Just days before the midterm elections, now House Speaker Nancy Pelosi (D-Calif.) vowed from Harvard University to make passing the “Equality Act” one of her top legislative priorities — and she wasn’t bluffing.
The House Judiciary Committee voted last week to advance the deceptively named “Equality Act,” which, according to the conservative legal nonprofit Alliance Defending Freedom, “gives people of faith an ultimatum: Change your faith-based practices or face government punishment.”
If the proposal is approved — which isn’t out of the question, given it has 240 co-sponsors — the 1964 Civil Rights Act and the Fair Housing Act would both be amended to prohibit discrimination on the basis of sexual orientation and gender identity in employment, housing, public accommodations, public education, federal funding and the jury system.

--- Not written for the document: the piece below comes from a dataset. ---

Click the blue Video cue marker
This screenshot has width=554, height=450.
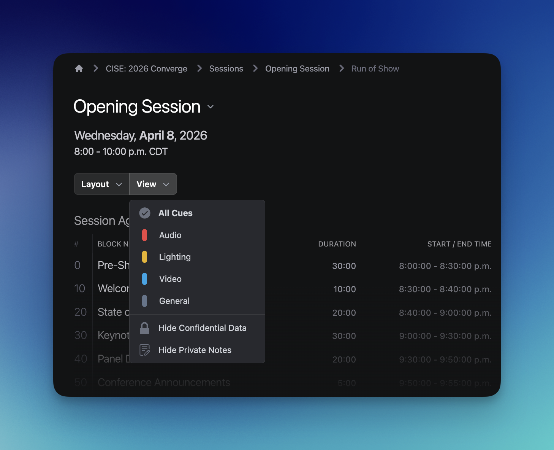[x=144, y=279]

The bill would, among a whole host of other things, reverse the Trump administration’s effort to protect employers who object to covering abortion services on religious grounds, a shift away from a controversial policy advanced by the Obama White House.

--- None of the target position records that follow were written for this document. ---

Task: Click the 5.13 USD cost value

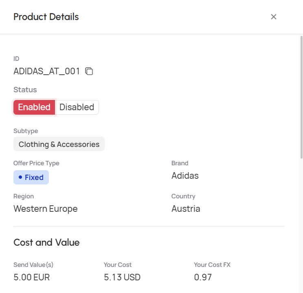Action: pyautogui.click(x=122, y=277)
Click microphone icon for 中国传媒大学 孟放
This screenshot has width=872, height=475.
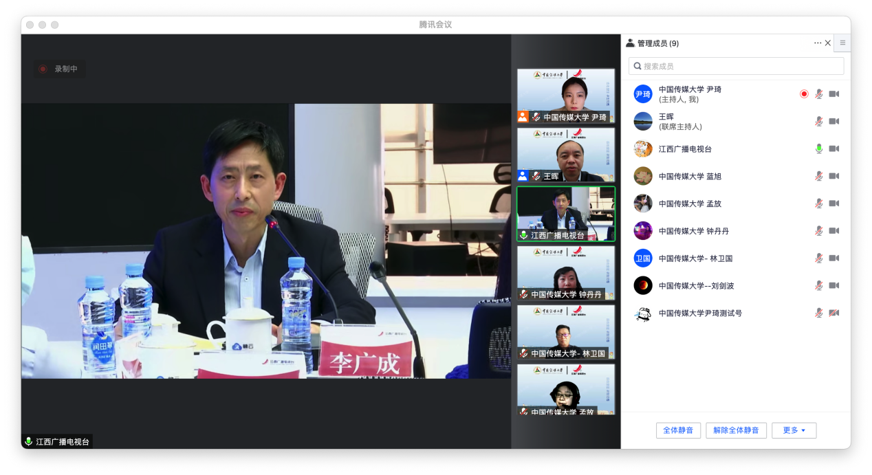[818, 203]
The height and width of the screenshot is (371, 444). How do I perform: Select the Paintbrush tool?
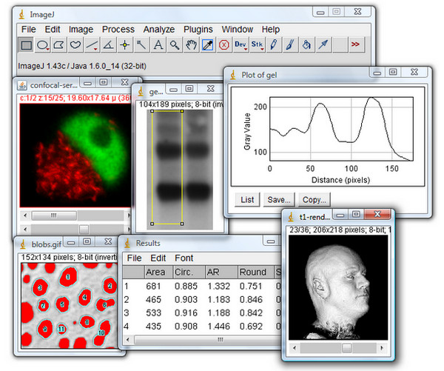click(290, 45)
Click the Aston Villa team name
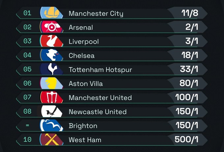 pos(86,84)
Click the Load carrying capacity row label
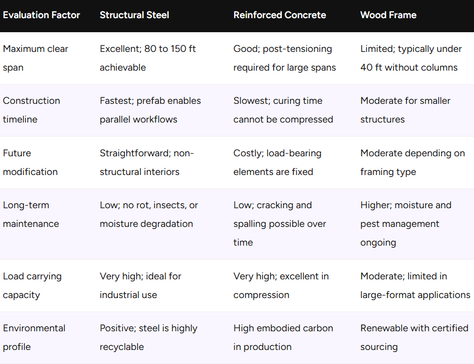474x364 pixels. (x=32, y=286)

It would also put the president’s ban on transgender troops in jeopardy. The law could potentially be used to force the U.S. military to foot the bill for gender reassignment surgeries.
If passed, the legislation would bar people like cake baker Jack Phillips from refusing to provide goods or services that go against their religious convictions on issues like the definition of marriage and sexual orientation.
This trend is not new, but it seems to be picking up speed.
Pete Buttigieg, a contender for the 2020 Democratic presidential nomination, has addressed his sexual orientation often, targeting Vice President Mike Pence over his religious opposition to same-sex marriage.